**Records drawn from a dataset**
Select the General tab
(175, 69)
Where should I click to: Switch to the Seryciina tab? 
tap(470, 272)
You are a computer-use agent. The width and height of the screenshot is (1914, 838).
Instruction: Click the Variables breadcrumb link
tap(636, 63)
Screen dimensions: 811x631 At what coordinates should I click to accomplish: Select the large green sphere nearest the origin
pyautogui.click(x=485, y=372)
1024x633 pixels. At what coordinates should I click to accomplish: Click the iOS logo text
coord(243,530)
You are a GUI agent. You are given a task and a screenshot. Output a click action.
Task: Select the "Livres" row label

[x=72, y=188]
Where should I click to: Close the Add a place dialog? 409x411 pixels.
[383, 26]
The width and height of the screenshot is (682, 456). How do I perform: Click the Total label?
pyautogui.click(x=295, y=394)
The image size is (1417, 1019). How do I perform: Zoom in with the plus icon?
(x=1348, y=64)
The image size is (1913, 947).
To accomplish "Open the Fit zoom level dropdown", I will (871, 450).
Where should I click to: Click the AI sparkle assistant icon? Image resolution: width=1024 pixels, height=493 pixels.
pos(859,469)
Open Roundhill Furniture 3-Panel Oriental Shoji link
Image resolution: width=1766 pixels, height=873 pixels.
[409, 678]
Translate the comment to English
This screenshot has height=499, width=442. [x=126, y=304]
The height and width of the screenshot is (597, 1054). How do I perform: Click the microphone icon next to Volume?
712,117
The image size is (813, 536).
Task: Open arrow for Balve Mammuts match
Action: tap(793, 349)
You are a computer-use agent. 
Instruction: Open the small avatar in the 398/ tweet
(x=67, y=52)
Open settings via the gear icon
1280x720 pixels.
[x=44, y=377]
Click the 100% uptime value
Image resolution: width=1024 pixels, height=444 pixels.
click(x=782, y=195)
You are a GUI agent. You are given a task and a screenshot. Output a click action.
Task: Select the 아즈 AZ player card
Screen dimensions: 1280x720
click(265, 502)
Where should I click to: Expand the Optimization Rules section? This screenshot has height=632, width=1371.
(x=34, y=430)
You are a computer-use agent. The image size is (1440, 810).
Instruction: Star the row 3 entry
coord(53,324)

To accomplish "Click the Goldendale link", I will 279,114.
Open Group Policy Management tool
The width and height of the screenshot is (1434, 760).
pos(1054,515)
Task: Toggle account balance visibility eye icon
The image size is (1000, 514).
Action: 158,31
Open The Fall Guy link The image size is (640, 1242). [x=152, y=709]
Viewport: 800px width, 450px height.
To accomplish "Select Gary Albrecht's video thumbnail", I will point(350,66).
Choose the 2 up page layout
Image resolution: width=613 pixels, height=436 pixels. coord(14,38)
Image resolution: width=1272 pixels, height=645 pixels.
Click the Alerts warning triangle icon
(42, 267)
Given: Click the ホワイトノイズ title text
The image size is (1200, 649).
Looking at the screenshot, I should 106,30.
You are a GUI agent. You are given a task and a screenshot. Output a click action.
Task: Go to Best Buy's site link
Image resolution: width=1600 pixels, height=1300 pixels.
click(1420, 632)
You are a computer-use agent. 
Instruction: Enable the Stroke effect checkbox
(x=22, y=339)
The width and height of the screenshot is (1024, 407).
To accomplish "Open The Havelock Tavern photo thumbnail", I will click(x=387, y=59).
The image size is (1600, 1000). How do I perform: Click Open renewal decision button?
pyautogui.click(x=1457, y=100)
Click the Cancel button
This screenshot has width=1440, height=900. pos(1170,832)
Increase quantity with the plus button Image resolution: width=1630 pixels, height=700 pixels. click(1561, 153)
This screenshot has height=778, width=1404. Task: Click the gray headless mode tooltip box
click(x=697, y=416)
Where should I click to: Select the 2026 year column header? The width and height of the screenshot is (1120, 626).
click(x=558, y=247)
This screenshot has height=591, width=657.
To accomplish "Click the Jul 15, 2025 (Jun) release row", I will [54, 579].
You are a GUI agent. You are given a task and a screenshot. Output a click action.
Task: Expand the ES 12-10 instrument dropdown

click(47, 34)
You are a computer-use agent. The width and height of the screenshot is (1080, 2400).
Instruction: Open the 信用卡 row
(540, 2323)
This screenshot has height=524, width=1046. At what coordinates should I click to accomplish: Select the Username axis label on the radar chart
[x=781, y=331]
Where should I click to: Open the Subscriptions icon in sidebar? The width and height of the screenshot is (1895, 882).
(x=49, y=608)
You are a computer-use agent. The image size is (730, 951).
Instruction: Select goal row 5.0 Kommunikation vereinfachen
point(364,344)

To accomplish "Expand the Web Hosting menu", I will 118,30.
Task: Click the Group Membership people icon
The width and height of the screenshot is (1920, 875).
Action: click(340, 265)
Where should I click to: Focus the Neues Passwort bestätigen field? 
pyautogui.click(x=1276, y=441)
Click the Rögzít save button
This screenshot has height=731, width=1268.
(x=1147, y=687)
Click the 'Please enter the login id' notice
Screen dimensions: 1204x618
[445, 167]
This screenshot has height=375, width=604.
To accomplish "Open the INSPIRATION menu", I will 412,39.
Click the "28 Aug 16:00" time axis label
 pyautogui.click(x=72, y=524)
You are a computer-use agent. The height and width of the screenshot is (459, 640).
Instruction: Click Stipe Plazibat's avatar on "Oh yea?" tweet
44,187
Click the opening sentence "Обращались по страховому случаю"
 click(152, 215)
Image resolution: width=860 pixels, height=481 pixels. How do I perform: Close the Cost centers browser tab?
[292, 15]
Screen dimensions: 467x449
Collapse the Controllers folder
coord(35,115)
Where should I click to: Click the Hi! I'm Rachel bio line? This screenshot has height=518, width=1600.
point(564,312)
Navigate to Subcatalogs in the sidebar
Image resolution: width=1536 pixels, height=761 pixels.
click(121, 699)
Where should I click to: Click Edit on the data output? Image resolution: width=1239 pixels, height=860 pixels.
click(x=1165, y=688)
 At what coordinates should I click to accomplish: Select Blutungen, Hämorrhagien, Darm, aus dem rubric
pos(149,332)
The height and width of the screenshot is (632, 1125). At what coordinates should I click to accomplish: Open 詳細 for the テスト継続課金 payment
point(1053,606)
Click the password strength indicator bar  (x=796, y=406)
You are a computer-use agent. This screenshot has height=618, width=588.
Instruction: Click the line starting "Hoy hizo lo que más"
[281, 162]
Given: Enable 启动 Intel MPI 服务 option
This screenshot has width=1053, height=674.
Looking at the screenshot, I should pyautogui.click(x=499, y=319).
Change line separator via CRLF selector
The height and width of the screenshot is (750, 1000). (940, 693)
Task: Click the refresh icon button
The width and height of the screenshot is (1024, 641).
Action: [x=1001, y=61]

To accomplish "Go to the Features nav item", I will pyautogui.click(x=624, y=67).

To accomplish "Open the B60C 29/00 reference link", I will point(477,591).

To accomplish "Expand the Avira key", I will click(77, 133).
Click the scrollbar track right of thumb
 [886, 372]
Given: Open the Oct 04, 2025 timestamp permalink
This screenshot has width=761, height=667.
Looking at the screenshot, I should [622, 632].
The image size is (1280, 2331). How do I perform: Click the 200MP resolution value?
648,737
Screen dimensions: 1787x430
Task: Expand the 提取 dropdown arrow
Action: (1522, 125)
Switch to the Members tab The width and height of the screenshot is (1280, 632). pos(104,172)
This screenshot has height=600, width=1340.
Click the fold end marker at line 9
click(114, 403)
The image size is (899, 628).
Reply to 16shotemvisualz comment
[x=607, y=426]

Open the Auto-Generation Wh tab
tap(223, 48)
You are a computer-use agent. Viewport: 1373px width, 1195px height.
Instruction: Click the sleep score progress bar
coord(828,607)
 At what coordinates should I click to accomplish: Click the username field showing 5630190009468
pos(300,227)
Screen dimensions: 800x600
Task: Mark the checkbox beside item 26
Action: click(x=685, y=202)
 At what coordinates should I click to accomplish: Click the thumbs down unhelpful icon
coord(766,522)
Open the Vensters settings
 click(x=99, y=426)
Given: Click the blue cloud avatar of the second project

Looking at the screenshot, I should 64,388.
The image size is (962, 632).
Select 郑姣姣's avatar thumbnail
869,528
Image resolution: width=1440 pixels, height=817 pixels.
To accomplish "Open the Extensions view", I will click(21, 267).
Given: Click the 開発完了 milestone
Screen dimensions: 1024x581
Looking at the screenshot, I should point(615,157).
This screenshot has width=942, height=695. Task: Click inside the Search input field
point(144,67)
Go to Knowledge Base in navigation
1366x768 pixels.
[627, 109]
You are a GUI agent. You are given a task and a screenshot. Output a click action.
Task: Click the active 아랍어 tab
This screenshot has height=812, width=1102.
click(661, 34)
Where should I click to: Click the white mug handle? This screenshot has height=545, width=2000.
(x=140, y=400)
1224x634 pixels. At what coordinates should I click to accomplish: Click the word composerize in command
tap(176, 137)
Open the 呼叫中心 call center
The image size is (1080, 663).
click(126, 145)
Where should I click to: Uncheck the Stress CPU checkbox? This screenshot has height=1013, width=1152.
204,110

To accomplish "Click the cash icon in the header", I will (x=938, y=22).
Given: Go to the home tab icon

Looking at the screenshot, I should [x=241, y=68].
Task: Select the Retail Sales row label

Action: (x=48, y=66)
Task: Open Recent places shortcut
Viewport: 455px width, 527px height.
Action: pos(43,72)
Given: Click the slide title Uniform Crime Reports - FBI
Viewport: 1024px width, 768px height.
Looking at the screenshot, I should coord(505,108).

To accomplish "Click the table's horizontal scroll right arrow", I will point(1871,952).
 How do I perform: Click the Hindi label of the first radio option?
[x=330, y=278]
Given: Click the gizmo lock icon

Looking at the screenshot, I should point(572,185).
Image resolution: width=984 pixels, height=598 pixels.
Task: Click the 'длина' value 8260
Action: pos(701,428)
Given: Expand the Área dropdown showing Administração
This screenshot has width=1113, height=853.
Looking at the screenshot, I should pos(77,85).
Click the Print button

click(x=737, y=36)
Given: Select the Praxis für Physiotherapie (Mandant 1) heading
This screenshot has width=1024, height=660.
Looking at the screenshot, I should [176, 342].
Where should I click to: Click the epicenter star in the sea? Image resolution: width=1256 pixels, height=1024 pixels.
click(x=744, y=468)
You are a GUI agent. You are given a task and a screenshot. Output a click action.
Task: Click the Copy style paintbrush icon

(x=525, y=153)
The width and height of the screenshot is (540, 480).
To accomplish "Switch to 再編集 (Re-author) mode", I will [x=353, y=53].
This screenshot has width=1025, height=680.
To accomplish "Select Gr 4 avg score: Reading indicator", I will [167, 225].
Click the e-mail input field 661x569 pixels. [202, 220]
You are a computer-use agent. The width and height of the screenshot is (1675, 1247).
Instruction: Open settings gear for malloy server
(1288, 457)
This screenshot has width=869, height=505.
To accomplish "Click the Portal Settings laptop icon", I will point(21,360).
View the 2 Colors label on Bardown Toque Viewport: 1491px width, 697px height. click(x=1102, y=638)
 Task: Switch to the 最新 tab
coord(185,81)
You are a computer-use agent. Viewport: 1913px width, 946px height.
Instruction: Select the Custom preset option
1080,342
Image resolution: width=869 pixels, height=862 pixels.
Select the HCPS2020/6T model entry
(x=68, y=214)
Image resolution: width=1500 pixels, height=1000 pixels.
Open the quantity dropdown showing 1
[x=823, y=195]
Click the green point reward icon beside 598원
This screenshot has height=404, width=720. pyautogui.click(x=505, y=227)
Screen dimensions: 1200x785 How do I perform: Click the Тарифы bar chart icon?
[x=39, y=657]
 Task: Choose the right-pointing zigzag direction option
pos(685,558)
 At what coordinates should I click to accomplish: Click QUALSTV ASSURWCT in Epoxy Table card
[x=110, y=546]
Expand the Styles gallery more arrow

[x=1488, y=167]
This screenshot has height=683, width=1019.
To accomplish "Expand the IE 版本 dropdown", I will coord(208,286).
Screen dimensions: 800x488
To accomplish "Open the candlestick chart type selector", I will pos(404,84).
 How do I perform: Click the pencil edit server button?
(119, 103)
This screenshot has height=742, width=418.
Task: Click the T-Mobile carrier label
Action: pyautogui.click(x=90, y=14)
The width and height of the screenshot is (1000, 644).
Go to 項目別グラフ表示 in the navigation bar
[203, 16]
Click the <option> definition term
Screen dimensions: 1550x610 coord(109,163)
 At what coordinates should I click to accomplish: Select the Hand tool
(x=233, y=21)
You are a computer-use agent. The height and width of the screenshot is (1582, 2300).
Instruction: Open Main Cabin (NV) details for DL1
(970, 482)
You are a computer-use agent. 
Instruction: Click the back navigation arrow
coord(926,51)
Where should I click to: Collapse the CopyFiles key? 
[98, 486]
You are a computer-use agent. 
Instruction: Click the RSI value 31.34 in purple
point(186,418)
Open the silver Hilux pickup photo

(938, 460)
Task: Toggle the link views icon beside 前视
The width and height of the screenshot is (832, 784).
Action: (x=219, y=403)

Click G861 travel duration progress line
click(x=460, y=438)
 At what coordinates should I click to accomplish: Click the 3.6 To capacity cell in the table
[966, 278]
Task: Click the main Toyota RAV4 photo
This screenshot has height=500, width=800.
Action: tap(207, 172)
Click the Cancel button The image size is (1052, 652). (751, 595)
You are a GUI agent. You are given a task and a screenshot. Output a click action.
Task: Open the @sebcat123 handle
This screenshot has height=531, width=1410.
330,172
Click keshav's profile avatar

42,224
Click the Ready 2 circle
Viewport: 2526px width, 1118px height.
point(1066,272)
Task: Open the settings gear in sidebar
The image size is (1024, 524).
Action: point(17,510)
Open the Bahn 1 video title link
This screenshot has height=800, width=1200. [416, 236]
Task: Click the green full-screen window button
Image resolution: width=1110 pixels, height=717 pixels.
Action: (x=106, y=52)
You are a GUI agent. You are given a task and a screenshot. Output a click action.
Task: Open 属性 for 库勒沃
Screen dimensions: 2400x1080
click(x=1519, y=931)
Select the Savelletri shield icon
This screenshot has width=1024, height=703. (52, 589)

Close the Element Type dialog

**Exercise objective**
Lines above that include the string "Group" need to be copied.

**Task output**
Open Group Policy Management tool
Task: Click the Group Membership people icon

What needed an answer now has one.